Task details
The listing should be returned in its entirety, exactly as given.

Data to examine

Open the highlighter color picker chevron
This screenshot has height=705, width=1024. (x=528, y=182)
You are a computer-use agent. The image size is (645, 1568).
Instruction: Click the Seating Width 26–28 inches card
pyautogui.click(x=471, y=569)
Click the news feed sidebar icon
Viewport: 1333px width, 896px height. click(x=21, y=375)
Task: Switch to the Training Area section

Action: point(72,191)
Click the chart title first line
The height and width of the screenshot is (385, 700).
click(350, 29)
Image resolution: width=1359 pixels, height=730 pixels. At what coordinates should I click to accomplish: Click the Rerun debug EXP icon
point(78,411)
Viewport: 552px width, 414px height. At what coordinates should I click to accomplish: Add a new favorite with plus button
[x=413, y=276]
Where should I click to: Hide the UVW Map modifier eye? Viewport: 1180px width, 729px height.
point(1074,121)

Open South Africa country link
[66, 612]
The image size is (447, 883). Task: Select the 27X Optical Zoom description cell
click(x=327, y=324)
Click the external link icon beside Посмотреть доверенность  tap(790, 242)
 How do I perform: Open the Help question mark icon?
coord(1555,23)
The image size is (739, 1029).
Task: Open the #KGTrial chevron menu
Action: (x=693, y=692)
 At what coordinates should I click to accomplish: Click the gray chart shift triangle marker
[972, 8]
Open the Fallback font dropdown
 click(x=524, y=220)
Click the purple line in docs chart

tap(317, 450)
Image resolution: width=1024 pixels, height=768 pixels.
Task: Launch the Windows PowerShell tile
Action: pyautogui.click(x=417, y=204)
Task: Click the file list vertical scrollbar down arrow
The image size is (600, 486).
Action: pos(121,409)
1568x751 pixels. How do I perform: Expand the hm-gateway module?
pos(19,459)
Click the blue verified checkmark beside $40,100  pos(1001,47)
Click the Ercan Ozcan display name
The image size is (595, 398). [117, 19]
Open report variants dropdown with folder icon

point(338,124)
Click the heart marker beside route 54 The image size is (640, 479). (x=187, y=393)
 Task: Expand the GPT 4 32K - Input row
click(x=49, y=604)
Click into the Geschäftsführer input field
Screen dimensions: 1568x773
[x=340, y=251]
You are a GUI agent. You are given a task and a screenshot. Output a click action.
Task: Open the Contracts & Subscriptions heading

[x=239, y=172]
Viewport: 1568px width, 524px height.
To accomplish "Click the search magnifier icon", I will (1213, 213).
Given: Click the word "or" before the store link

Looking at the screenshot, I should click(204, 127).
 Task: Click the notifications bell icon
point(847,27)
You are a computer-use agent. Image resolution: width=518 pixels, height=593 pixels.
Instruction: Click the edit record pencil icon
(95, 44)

Solution below
Open the highlighter color picker chevron
This screenshot has height=705, width=1024. (x=528, y=182)
You are a computer-use agent. The image size is (645, 1568).
Instruction: Click the Seating Width 26–28 inches card
pyautogui.click(x=471, y=569)
Click the news feed sidebar icon
Viewport: 1333px width, 896px height. click(x=21, y=375)
Task: Switch to the Training Area section

Action: point(72,191)
Click the chart title first line
The height and width of the screenshot is (385, 700).
click(350, 29)
Image resolution: width=1359 pixels, height=730 pixels. At what coordinates should I click to accomplish: Click the Rerun debug EXP icon
point(78,411)
Viewport: 552px width, 414px height. At what coordinates should I click to accomplish: Add a new favorite with plus button
[x=413, y=276]
Where should I click to: Hide the UVW Map modifier eye? Viewport: 1180px width, 729px height.
point(1074,121)

Open South Africa country link
[66, 612]
The image size is (447, 883). Task: Select the 27X Optical Zoom description cell
click(x=327, y=324)
Click the external link icon beside Посмотреть доверенность  tap(790, 242)
 How do I perform: Open the Help question mark icon?
coord(1555,23)
The image size is (739, 1029).
Task: Open the #KGTrial chevron menu
Action: (x=693, y=692)
 At what coordinates should I click to accomplish: Click the gray chart shift triangle marker
[972, 8]
Open the Fallback font dropdown
 click(x=524, y=220)
Click the purple line in docs chart

tap(317, 450)
Image resolution: width=1024 pixels, height=768 pixels.
Task: Launch the Windows PowerShell tile
Action: pyautogui.click(x=417, y=204)
Task: Click the file list vertical scrollbar down arrow
The image size is (600, 486).
Action: pos(121,409)
1568x751 pixels. How do I perform: Expand the hm-gateway module?
pos(19,459)
Click the blue verified checkmark beside $40,100  pos(1001,47)
Click the Ercan Ozcan display name
The image size is (595, 398). [117, 19]
Open report variants dropdown with folder icon

point(338,124)
Click the heart marker beside route 54 The image size is (640, 479). (x=187, y=393)
 Task: Expand the GPT 4 32K - Input row
click(x=49, y=604)
Click into the Geschäftsführer input field
Screen dimensions: 1568x773
[x=340, y=251]
You are a GUI agent. You are given a task and a screenshot. Output a click action.
Task: Open the Contracts & Subscriptions heading

[x=239, y=172]
Viewport: 1568px width, 524px height.
To accomplish "Click the search magnifier icon", I will (1213, 213).
Given: Click the word "or" before the store link

Looking at the screenshot, I should click(204, 127).
 Task: Click the notifications bell icon
point(847,27)
You are a computer-use agent. Image resolution: width=518 pixels, height=593 pixels.
Instruction: Click the edit record pencil icon
(95, 44)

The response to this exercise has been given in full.